(Source extract):
[Tutorial] Add barrier before atomic in layernorm backward (triton-lang#6307)

scxiao · web-flow · commit c23e30008fad · 2025-04-02T14:58:58.000-07:00
The layernorm backward pass failed on the HIP backend. It generates different `db` and `dw` outputs in different runs. Reason of the problem is the `atomic_xchg` failed to synchronize different threads in a workgroup before its leading thread releases the lock. Specifically, the layernorm backward kernel uses a lock to create a critical section to sync multiple workgroups, so multiple workgroups can add to the same buffer sequentially. But the `atomic_xchg` did not sync threads of a workgroup before its leading thread releases the lock, so there is a scenario that other threads have not finished adding to the buffer when the leading thread releases the lock and this causes a problem. Initial solution is: when the `value` input of the atomic op is a scalar, we call `__syncthreads` to sync all threads in a workgroup before the leading thread can perform the atomic operation. But according to the discussion in triton-lang#4504, atomic ops are not supposed to do such synchronization for threads of a workgroup, so we will add an explicit barrier in the kernel of the backward pass. (This is the same approach to fix the unit test `test_core.py::test_atomic_cas`).
diff --git a/python/tutorials/05-layer-norm.py b/python/tutorials/05-layer-norm.py
@@ -185,6 +185,11 @@ def _layer_norm_bwd_dx_fused(DX,  # pointer to the input gradient
         partial_db += tl.load(DB, mask=mask)
     tl.store(DW, partial_dw, mask=mask)
     tl.store(DB, partial_db, mask=mask)
+
+    # need a barrier to ensure all threads finished before
+    # releasing the lock
+    tl.debug_barrier()
+
     # Release the lock
     tl.atomic_xchg(Lock, 0)

(Set problem): List each distinct function that the code in the commit page above calls with the "tl." prefix, naming each one only once.

[Dataset entries]
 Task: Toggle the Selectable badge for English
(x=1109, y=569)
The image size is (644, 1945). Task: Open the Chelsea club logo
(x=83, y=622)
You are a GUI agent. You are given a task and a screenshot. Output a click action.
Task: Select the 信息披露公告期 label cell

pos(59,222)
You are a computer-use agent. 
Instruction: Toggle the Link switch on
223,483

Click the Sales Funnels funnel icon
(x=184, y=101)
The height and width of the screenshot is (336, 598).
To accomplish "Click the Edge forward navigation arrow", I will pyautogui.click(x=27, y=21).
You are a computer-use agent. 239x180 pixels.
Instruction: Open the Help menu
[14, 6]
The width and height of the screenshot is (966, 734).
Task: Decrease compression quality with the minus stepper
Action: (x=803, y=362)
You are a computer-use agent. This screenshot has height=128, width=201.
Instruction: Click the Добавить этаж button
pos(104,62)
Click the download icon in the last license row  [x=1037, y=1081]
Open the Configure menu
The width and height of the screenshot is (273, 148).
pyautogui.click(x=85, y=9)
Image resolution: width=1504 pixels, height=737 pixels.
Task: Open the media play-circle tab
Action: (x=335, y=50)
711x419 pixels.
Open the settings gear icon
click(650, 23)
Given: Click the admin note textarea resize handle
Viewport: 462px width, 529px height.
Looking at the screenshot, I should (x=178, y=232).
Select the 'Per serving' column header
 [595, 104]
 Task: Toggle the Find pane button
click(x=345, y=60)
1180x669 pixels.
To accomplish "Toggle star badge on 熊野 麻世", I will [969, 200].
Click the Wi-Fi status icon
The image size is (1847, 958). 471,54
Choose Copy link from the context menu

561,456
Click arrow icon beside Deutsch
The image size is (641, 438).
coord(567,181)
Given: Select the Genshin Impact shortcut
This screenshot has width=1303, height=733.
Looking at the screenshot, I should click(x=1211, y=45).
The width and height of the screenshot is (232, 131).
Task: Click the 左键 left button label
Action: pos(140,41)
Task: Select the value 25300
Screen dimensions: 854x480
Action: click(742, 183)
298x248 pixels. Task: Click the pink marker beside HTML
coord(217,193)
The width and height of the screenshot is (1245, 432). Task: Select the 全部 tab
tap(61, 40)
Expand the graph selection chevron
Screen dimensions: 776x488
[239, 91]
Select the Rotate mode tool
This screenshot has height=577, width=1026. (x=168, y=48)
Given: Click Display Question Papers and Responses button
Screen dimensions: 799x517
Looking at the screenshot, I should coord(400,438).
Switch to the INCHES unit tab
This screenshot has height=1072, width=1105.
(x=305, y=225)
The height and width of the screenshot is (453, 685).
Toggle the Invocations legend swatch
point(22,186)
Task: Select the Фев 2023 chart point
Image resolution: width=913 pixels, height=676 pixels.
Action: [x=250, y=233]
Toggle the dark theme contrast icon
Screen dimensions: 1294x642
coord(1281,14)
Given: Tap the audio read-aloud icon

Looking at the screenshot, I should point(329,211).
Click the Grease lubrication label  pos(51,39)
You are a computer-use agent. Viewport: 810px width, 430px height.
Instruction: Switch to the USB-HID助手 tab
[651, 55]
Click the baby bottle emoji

(Completed exercise):
tl.load
tl.store
tl.debug_barrier
tl.atomic_xchg